The Fokker C.I was a German reconnaissance biplane under development at the end of World War I.

The design was essentially an enlarged Fokker D.VII fighter with two seats and a 138 kW (185 hp) BMW IIIa engine.

The C.I was originally developed to sell to the German Army.

It never saw service in World War I, but Anthony Fokker managed to smuggle parts out of Germany at the time of the Armistice.

The prototype, V.38, was tested at Schwerin, and put into immediate production.

After the armistice, production continued in the Netherlands.

The C.I went into Dutch service after 16 were ordered in February 1919.

The USSR bought 42 C.Is.

The C.Is served in the reconnaissance and trainer roles.

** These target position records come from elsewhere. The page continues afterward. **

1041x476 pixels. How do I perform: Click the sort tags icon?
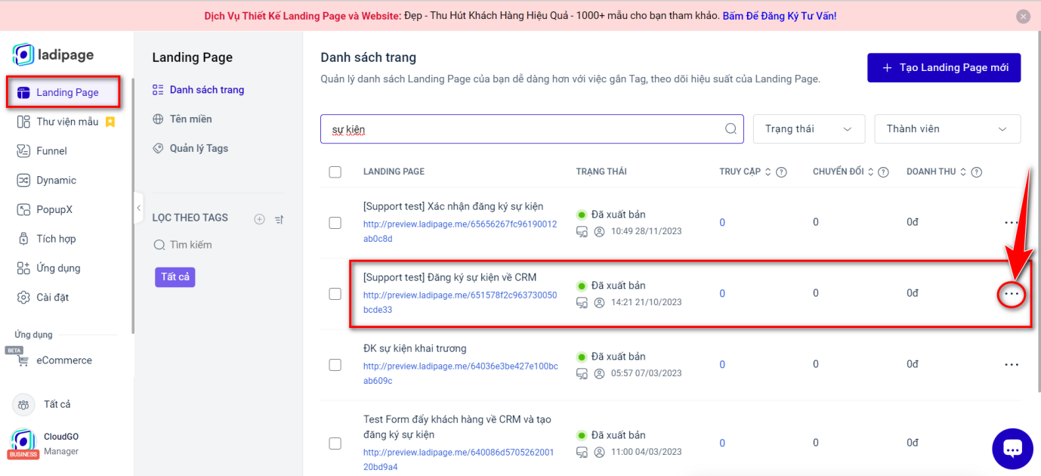click(x=279, y=219)
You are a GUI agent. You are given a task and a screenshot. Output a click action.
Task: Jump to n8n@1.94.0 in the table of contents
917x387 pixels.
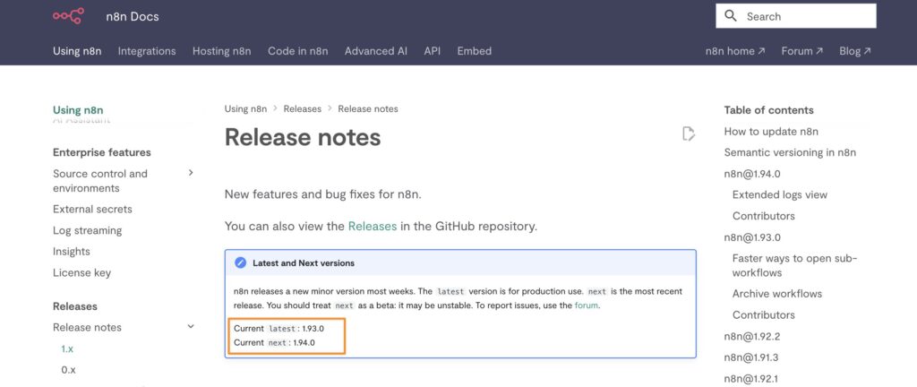(752, 174)
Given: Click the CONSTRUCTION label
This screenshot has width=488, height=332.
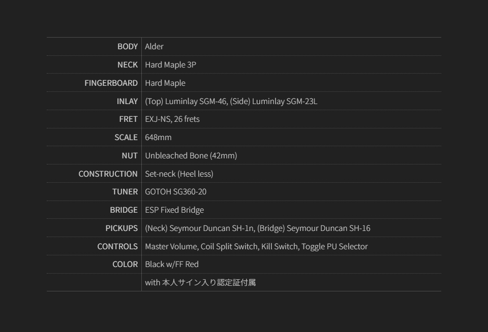Looking at the screenshot, I should pyautogui.click(x=108, y=174).
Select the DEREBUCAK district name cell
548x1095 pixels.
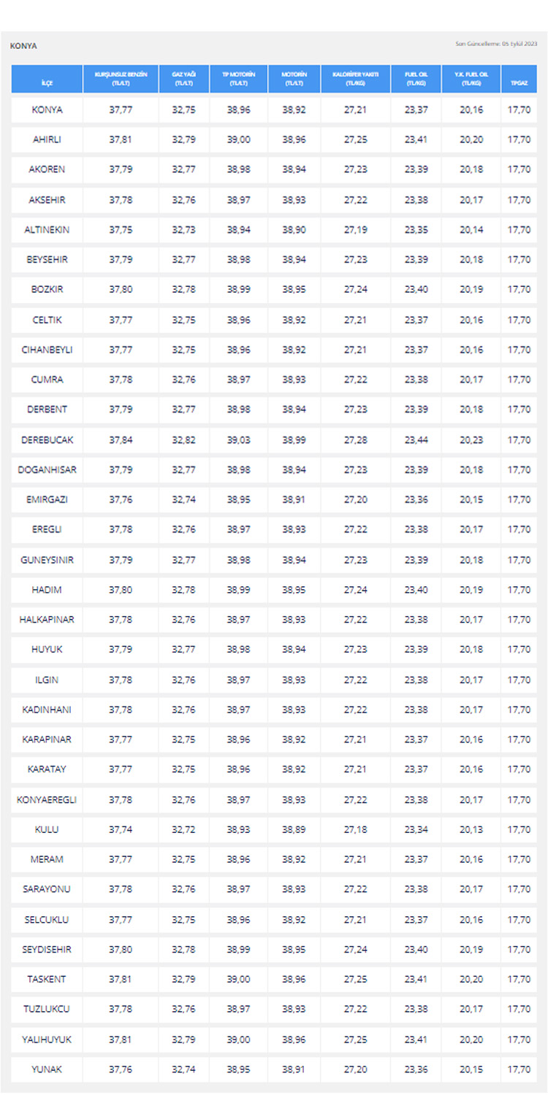[x=47, y=440]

The last C.I left service in 1936.

Variants

V.38

Prototype.

C.I

Two-seat reconnaissance aircraft, powered by a 138 kW (185 hp) BMW IIIa piston engine.

C.Ia

Improved version.

C.IW

Experimental floatplane version.

C.II

Three-seat passenger transport version, powered by a 138 kW (185 hp) BMW IIIa piston engine.

C.III

Two-seat advanced trainer version of the C.I, powered by a 164 kW (220 hp) Hispano-Suiza 8B engine.

Specifications

(C.I)

Crew

2

Length

7.23 m (23 ft 9 in)

Wingspan

10.5 m (34 ft 5 in)

Height

2.87 m (9 ft 5 in)

Wing area

26.3 m2 (283 sq ft)

Empty weight

855 kg (1,885 lb)

Gross weight

1,255 kg (2,767 lb)

Powerplant

1 × BMW IIIa 6-cyl water cooled inline piston engine, 138 kW (185 hp)

Performance

Maximum speed

175 km/h (109 mph, 94 kn)

Range

320 km (200 mi, 170 nmi)

Service ceiling

4,000 m (13,000 ft)

Armament

1 × fixed, forward-firing machine gun

1 × trainable, rearward-firing machine gun

Up to 50 kg (110 lb) of disposable stores.